**Source excerpt:**
In August 1941, the Intergovernmental Committee on Russian Aid was created by order of the President of the United States. It was headed by Harry Hopkins, Arthur Purvis, and USSR Ambassador Konstantin Umansky. President Roosevelt ordered $1 billion in aid to be sent to the Soviet Union on the basis of an interest-free loan, to be paid back over a period of ten years starting five years after the war's end. From June to the end of October 1941, $92 million worth of strategic goods were delivered from the United States. This sum included payment for 156,335 short tons of aviation gasoline, of which 25,185 tons were avgas with octane numbers above 99; 130,729 tons were avgas with octane numbers from 87 to 99; and 87,421 tons were avgas with octane numbers up to 87.

The Agreement concerning mutual deliveries, credit and methods of payment was signed by the Soviet Union and Great Britain on 16 August 1941. The Soviet Union was thereafter to be granted £10 million in credit for a period of five years, and deliveries of arms and strategic materials (including petroleum products, particularly high-octane aviation gasoline) began at once.

The fuel component of Lend-Lease

The protocol on supplying the Soviet Union under the Lend-Lease program (later referred to as the First Moscow Protocol) was signed by representatives of the Soviet Union, United States, and Great Britain at a conference held in Moscow on September 29 - October 1, 1941.

Monthly deliveries of 20,000 tons of petroleum products for the Soviet air forces (high-octane aviation gasoline, octane-boosting avgas additives, and lubricants and motor oils) were especially stipulated in the First Protocol. Even this, however, was not enough in the first few trying years of the war. Despite the heroic efforts of Soviet oil workers, the extreme conditions of the war led to a drop in Soviet oil production, from 31 million tons in 1940 to 19.3 million tons in 1945, i.e., a reduction of 37.7%. They also aggravated the difficult situation in the oil industry's refining sector, which turned out to be incapable of fully satisfying the growing demand for high-octane aviation gasolines.

If 1.269 million tons of aviation gasoline had been produced in the Soviet Union in 1941, only 912,000 tons were produced in 1942. It should also be noted that Soviet refineries were producing avgas with low octane numbers. In 1941, an overwhelming amount (75%) of the aviation gasoline produced had octane numbers from 70 to 74, the ones needed by obsolete types of domestically-produced aircraft.

**Given material:**
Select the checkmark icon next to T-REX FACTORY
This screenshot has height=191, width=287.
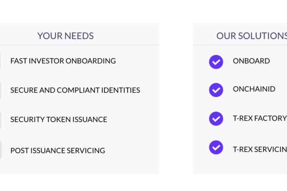coord(216,118)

**Requirements:**
**a.** Answer these questions from the Lend-Lease excerpt:
(i) Who headed the Intergovernmental Committee on Russian Aid?
(ii) How much credit was the Soviet Union to receive under the agreement signed with Great Britain on 16 August 1941, and for how long?
(iii) How much oil did the Soviet Union produce in 1940 and in 1945?
**b.** Rewrite the Lend-Lease excerpt starting at "In August 1941, the" and ending at "numbers up to 87.", putting "twenty years" in place of "ten years".
The listing was drawn from a separate source.

**Answers below:**
**a.**
(i) Harry Hopkins, Arthur Purvis, and USSR Ambassador Konstantin Umansky.
(ii) £10 million in credit for a period of five years.
(iii) 31 million tons in 1940 and 19.3 million tons in 1945.

**b.**
In August 1941, the Intergovernmental Committee on Russian Aid was created by order of the President of the United States. It was headed by Harry Hopkins, Arthur Purvis, and USSR Ambassador Konstantin Umansky. President Roosevelt ordered $1 billion in aid to be sent to the Soviet Union on the basis of an interest-free loan, to be paid back over a period of twenty years starting five years after the war's end. From June to the end of October 1941, $92 million worth of strategic goods were delivered from the United States. This sum included payment for 156,335 short tons of aviation gasoline, of which 25,185 tons were avgas with octane numbers above 99; 130,729 tons were avgas with octane numbers from 87 to 99; and 87,421 tons were avgas with octane numbers up to 87.